Why We Use Participatory Design

CarbonCulture, Energy


Written for the CarbonCulture blog

Designing with the user

We’ve taken the view that any approach to behaviour change needs to be done in a human-centred, participatory way: designed with the people who are going to be using the systems we design, rather than remotely. So the design is not about just ‘adding’ information flows or gamification, for example, but co-designing these approaches with stakeholders, and adapting and refining them to make them more effective.
Experts on workplace behaviour and social practices, such as Adrian Leaman, Bill Bordass, Mindy Hadi, Heather Chappells, and Elizabeth Shove have highlighted that people do many things in the workplace which don’t necessarily accord with the assumptions made by architects and planners, but which nevertheless have an impact on energy use.
Discovering some of these behaviours, understanding the contexts in which they occur—and what could be done to influence them—has been a key part of the CarbonCulture development process.
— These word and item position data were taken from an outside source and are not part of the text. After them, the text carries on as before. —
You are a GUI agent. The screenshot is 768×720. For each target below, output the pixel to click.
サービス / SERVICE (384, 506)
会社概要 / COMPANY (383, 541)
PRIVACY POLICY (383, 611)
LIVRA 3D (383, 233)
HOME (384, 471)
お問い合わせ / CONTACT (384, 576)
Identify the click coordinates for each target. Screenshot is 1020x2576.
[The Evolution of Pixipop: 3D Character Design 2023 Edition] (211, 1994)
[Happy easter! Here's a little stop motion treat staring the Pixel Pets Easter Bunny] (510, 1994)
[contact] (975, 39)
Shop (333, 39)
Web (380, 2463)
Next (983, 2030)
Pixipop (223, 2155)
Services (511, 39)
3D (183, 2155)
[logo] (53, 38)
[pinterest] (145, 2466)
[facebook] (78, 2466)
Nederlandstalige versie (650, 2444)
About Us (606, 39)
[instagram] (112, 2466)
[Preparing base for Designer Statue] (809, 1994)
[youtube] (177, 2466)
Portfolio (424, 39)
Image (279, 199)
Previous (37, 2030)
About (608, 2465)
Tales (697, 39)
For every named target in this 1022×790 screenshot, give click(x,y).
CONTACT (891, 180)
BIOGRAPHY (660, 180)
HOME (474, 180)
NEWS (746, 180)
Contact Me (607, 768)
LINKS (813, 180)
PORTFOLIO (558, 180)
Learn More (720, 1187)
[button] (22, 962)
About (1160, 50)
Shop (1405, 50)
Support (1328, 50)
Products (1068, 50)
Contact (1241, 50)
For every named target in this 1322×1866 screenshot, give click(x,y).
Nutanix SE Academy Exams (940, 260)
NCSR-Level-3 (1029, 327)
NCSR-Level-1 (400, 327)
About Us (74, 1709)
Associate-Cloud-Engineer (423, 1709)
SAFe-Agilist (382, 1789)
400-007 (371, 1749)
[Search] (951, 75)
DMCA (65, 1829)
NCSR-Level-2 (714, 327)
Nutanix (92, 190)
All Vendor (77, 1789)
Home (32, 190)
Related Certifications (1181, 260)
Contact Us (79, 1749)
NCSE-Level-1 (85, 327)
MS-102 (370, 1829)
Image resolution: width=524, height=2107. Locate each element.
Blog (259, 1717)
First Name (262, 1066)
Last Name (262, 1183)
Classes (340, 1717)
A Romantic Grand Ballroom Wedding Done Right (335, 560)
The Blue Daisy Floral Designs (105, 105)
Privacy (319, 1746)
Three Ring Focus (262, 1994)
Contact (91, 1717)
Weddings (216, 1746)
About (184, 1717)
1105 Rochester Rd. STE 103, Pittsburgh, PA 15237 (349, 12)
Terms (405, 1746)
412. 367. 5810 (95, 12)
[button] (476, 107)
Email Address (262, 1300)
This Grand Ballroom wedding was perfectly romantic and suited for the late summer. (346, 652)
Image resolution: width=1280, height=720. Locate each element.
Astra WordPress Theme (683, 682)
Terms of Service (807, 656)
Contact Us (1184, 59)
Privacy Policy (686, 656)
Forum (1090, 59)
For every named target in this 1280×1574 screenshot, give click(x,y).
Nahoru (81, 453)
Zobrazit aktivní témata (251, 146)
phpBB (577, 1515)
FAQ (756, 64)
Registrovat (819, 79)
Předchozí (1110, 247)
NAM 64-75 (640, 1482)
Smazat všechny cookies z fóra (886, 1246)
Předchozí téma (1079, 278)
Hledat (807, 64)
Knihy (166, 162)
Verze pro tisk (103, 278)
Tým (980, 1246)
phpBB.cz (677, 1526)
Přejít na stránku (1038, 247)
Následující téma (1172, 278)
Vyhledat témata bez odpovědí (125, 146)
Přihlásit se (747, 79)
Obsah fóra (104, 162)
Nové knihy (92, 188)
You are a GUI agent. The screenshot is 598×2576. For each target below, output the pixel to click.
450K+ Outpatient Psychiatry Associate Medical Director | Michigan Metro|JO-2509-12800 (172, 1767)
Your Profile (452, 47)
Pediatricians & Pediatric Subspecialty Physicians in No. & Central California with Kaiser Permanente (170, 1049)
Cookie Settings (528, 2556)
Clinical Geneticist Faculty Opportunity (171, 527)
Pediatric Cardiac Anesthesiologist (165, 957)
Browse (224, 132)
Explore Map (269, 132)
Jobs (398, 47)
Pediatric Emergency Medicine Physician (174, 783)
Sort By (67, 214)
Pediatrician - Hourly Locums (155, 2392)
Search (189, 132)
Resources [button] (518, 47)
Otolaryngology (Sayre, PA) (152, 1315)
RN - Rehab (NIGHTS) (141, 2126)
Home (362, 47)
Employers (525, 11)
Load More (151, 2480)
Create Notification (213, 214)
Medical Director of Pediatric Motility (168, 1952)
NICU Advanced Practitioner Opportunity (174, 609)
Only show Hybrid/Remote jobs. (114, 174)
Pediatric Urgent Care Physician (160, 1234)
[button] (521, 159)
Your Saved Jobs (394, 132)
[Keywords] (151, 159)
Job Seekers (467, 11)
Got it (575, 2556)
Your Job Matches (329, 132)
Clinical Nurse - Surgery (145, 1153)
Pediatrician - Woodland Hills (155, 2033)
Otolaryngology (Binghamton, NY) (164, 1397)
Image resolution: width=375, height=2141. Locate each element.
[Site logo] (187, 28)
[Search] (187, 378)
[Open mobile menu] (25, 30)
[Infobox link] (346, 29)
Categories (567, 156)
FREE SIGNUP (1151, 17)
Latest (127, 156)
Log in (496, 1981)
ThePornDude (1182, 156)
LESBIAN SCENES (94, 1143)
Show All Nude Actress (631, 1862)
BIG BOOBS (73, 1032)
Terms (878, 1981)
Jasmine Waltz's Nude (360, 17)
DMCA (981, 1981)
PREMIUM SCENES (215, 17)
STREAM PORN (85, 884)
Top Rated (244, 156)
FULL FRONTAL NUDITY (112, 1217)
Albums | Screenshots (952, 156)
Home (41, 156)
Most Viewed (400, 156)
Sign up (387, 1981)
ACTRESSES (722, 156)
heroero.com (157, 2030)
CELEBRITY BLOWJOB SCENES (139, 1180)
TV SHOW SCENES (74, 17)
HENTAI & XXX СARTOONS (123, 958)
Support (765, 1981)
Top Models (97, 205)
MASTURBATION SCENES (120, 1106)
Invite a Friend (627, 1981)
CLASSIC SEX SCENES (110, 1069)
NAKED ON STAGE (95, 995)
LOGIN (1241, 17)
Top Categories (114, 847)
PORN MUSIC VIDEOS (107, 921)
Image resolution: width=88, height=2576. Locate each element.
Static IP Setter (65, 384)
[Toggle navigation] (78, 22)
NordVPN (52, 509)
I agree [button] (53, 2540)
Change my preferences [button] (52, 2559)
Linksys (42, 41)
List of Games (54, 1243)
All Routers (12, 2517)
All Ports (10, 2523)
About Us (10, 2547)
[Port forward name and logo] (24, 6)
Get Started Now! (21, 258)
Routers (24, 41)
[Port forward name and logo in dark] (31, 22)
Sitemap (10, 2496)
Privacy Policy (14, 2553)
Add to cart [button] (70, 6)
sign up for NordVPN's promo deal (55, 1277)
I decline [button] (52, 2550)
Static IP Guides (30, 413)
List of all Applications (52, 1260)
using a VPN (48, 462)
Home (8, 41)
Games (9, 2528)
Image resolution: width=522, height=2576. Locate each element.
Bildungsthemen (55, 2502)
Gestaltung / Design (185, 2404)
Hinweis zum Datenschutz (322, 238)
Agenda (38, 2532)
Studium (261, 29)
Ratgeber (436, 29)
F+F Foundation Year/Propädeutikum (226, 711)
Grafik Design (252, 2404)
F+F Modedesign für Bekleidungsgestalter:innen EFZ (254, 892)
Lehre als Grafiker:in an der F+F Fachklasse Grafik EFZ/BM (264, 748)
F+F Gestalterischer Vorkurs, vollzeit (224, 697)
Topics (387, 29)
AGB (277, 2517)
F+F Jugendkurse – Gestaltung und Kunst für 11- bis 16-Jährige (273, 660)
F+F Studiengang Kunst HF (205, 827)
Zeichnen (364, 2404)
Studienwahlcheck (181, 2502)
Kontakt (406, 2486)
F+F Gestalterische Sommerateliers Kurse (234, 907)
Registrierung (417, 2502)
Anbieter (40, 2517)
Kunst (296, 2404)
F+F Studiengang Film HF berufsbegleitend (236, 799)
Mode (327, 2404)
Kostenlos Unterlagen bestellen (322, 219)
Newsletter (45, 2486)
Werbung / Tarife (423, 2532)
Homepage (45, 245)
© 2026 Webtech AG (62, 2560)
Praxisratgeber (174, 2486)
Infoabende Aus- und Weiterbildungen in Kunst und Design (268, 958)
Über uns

We’ve involved the whole range of building users, including facilities managers, and other staff members from different departments, job functions, and levels of seniority.
The involvement is not simply about focus groups, but a degree of ethnographic ‘embeddedness’, with CarbonCulture designers spending time working in the same environment as the stakeholders, interacting with users and observing behaviour from within.
In subsequent posts, we’ll be explaining some of our process—and the results.